The Company's present and future business is also subject to regulation under state and Federal law regarding work place safety, laboratory practices, the use and handling of radioisotopes, environmental protection and hazardous substance control and to other present and possible future local, federal and foreign regulations. The Company believes its operations comply, in all material respects, with applicable environmental laws and regulations, and the Company is continuing its efforts to ensure its full compliance with such laws and regulations.

Competition

The biotechnology industry is highly competitive, particularly in the area of cancer diagnostic, imaging and therapeutic products. The Company is likely to encounter significant competition with respect to its proposed products currently under development. A number of companies which are engaged in the biotechnology field, and in particular the development of cancer diagnostic and therapeutic products, have financial, technical and marketing resources significantly greater than those of the Company. Some

companies with established positions in the pharmaceutical industry may be better equipped than the Company to develop, refine and market products based on technologies applied to the diagnosis and treatment of cancers and infectious diseases. The Company's ability to compete in the future will depend, in part, on its ability to foster an environment in which multi-disciplinary teams work together to develop low-cost, well-defined processes and bring cost-beneficial products successfully through clinical testing and regulatory approval. A significant amount of research and antibody-based technology are also carried out at universities and other non-profit research organizations, which are becoming increasingly aware of the commercial value of their findings and are becoming more active in seeking patent and other proprietary rights, as well as licensing revenues.
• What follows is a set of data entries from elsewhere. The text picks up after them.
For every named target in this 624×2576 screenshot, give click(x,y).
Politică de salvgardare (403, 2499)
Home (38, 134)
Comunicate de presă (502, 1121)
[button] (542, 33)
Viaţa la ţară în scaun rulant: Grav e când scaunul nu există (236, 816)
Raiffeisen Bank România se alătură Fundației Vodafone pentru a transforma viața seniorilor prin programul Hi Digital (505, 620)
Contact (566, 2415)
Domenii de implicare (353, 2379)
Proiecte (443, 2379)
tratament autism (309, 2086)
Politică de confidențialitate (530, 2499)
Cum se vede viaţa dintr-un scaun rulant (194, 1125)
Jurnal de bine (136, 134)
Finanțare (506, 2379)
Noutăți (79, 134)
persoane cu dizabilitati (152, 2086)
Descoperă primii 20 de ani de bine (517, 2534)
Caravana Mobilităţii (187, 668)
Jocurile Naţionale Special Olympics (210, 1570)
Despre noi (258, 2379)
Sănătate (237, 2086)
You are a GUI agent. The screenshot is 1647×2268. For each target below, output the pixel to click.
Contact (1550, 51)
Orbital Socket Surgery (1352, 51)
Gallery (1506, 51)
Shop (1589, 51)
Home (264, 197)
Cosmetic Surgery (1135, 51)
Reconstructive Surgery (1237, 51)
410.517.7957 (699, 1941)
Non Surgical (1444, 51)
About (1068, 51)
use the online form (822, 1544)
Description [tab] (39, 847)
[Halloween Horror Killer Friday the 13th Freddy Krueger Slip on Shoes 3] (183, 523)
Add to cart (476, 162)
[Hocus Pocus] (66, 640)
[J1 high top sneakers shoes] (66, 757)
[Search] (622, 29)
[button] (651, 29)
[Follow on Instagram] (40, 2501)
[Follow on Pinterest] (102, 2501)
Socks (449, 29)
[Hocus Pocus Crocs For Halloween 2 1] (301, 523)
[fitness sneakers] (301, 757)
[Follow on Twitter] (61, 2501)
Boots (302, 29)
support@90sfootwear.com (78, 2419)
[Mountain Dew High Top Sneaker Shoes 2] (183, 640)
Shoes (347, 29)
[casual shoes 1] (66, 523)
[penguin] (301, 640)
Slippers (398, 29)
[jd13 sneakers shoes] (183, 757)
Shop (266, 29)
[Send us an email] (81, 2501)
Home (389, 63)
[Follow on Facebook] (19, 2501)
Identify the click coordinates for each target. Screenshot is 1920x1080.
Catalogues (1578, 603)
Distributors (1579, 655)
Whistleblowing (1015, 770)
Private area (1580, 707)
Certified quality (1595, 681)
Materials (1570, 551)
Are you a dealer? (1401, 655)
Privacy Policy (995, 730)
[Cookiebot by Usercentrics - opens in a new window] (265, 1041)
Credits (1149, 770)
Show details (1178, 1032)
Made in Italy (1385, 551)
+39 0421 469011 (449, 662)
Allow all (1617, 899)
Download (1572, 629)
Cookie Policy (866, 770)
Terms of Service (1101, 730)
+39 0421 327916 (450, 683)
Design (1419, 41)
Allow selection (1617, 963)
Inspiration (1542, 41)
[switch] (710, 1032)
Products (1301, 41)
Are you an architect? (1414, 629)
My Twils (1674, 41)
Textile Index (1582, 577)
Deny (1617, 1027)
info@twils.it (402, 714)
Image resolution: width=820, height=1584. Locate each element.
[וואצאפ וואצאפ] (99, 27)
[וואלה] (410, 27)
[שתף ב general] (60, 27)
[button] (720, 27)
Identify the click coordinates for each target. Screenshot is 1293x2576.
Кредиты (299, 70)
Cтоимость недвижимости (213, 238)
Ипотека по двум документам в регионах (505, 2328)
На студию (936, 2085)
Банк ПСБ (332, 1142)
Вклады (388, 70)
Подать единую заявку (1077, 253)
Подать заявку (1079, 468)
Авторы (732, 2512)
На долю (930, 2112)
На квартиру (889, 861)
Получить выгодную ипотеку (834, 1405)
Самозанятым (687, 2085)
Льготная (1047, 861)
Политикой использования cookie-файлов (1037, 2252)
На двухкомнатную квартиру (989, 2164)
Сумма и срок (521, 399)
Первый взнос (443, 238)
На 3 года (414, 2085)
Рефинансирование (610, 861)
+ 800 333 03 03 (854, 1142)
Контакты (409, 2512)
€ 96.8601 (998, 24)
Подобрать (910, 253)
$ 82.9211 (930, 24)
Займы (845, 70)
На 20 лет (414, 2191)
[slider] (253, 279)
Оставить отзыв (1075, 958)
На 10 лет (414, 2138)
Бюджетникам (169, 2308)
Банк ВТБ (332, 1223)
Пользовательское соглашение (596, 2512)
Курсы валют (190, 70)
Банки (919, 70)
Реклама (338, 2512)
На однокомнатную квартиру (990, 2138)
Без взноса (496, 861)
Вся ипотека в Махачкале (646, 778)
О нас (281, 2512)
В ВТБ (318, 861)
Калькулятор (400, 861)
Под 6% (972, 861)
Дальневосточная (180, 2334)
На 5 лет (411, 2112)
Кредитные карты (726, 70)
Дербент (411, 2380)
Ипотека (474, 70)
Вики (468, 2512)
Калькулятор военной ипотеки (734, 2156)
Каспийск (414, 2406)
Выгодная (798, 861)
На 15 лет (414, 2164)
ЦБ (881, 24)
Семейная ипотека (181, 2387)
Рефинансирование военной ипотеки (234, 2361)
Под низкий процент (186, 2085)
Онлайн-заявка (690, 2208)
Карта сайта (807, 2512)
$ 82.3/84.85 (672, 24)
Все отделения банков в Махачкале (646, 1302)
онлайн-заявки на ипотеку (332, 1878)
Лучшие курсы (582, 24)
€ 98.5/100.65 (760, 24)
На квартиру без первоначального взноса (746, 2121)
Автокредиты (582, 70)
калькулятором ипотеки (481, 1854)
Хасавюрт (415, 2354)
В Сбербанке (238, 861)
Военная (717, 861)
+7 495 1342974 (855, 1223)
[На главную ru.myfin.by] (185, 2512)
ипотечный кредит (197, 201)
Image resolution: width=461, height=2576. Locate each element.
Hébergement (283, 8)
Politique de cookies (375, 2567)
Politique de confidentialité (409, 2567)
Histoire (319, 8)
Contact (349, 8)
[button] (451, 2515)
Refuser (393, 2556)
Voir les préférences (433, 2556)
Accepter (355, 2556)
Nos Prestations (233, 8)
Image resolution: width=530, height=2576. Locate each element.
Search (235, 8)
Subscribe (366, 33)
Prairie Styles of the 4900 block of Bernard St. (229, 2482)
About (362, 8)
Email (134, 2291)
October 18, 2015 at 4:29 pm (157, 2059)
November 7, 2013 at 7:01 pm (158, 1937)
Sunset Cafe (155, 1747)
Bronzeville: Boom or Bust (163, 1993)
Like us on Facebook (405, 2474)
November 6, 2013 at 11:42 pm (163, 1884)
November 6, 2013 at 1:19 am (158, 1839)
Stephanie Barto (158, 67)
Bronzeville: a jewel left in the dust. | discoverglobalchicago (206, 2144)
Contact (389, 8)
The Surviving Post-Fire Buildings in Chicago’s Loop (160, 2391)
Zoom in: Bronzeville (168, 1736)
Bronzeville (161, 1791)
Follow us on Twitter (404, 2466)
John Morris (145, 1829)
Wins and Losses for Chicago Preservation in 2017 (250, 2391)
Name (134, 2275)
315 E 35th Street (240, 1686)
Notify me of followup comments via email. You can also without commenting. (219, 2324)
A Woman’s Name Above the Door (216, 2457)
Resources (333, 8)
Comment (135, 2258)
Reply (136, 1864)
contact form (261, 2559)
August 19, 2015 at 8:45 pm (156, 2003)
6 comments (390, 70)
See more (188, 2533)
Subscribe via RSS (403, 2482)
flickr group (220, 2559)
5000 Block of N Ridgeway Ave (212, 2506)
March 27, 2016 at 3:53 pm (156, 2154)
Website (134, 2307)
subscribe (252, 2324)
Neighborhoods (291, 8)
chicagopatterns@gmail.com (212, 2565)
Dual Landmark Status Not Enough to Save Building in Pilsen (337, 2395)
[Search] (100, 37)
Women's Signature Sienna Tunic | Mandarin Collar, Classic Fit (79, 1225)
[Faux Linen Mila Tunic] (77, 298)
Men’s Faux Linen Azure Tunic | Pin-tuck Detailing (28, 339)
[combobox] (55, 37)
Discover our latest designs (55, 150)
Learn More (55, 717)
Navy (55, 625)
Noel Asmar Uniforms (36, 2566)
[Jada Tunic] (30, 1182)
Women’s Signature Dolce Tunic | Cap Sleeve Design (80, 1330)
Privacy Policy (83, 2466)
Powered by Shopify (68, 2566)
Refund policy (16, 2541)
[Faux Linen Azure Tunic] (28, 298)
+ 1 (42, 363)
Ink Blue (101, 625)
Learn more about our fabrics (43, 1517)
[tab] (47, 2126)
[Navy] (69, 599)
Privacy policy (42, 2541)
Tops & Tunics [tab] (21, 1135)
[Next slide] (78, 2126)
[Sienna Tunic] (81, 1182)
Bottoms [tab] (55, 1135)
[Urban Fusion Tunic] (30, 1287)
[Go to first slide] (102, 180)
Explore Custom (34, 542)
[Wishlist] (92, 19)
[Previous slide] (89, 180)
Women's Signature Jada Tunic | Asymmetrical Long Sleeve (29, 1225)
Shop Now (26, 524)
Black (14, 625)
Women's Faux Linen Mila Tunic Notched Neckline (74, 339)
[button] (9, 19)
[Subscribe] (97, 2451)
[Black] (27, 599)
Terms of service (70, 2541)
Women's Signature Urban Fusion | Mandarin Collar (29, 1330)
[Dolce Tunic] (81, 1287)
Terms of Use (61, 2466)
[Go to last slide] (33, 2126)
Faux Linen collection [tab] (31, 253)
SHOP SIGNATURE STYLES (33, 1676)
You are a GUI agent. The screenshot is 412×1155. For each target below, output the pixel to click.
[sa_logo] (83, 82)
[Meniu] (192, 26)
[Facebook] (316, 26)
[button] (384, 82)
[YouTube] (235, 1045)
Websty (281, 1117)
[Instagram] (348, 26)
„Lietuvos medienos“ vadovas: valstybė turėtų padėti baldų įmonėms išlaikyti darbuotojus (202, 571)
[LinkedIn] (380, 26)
The Company is pursuing an area of product development in which there is the potential for extensive technological innovation in relatively short periods of time. The Company's competitors may succeed in developing products that are safer or more effective than those of the Company's potential products. Rapid technological change or developments by others may result in the Company's present products and potential products becoming obsolete or non-competitive.

The Company believes that the technological attributes of its proposed diagnostic imaging products, including the ease of use (e.g., single vial, rapid imaging), employment of technetium-99m (the most widely available radioisotope) and its use of an antibody fragment (better liver imaging, decreased HAMA response) will enable the Company to compete effectively in the marketplace.

Employees and Consultants

As of September 21, 1995, the Company employed 85 persons on a full-time basis, 16 of whom are in research and development departments, 17 of whom are in medical and regulatory affairs departments, 36 of whom are engaged in operations and manufacturing, and 16 of whom are engaged in finance, administration and marketing. Of these employees, 35 hold M.D., Ph.D. or other advanced degrees. The Company believes that it has been highly successful in attracting skilled and experienced scientific personnel; however, competition for such personnel is intensifying. The Company's employees are not covered by a collective bargaining agreement, and the Company believes that its relationship with its employees is excellent.